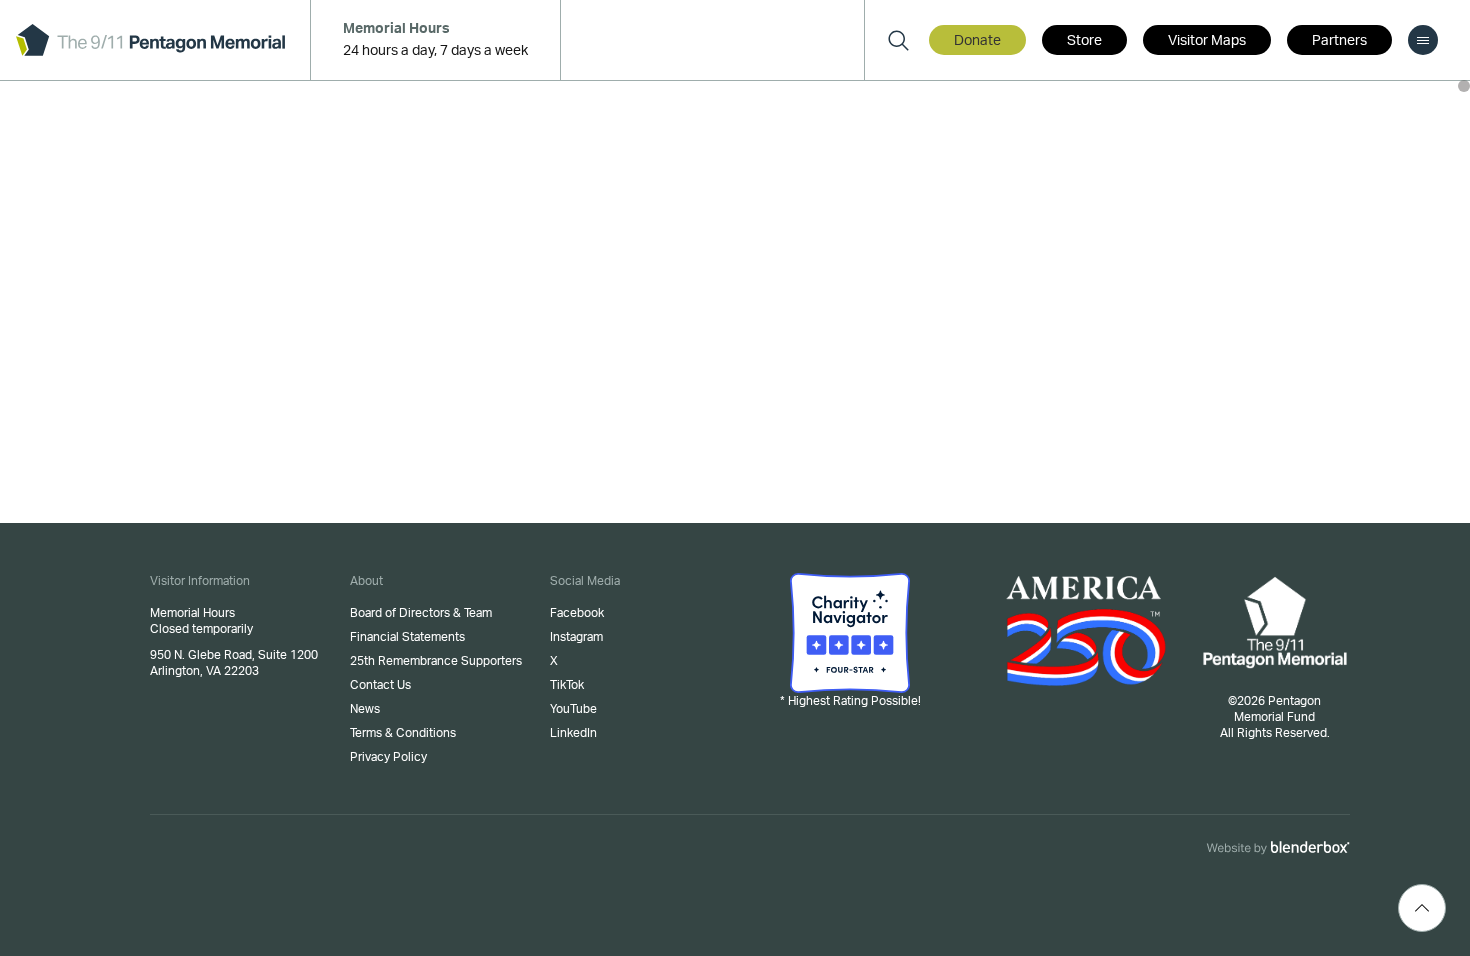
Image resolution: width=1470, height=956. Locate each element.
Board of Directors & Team (421, 613)
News (365, 709)
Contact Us (380, 685)
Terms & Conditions (403, 733)
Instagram (576, 637)
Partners (1339, 41)
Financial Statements (407, 637)
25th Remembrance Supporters (436, 661)
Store (1084, 41)
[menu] (1423, 40)
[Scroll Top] (1422, 908)
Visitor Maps (1207, 41)
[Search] (898, 40)
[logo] (150, 40)
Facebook (577, 613)
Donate (977, 41)
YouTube (573, 709)
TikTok (567, 685)
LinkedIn (573, 733)
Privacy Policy (388, 757)
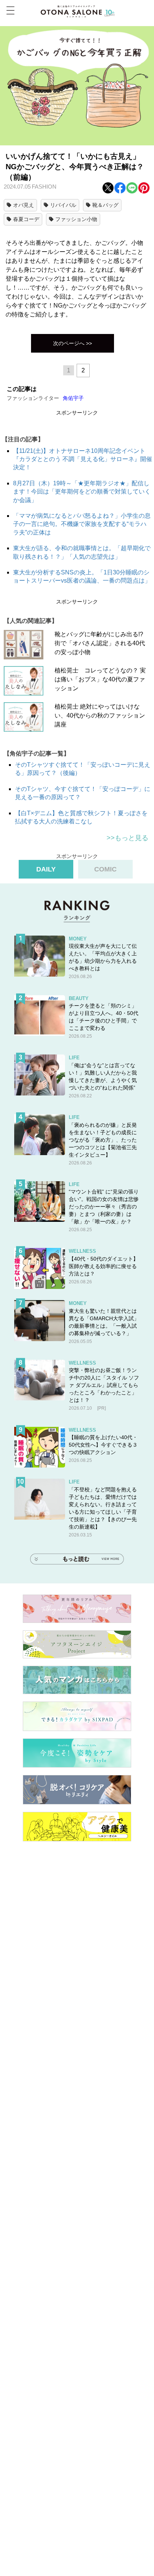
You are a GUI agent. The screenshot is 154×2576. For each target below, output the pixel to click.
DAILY (46, 869)
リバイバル (63, 205)
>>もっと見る (127, 838)
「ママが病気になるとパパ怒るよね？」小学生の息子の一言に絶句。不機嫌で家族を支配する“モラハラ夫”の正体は (82, 524)
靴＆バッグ (105, 205)
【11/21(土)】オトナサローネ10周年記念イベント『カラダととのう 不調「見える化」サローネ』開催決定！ (82, 459)
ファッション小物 (76, 219)
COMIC (105, 869)
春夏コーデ (26, 219)
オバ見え (23, 205)
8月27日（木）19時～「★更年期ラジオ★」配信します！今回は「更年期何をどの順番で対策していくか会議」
_ _ _ _ _ _ _
→ Instructions to follow
Transcribe exactly, and only, the lines from the one bearing "不調「見える化」サローネ』開催決定！ (82, 459)" through the last line of the entries, counting both.

→ Result
【11/21(土)】オトナサローネ10周年記念イベント『カラダととのう 不調「見える化」サローネ』開催決定！ (82, 459)
ファッション小物 (76, 219)
COMIC (105, 869)
春夏コーデ (26, 219)
オバ見え (23, 205)
8月27日（木）19時～「★更年期ラジオ★」配信します！今回は「更年期何をどの順番で対策していくか会議」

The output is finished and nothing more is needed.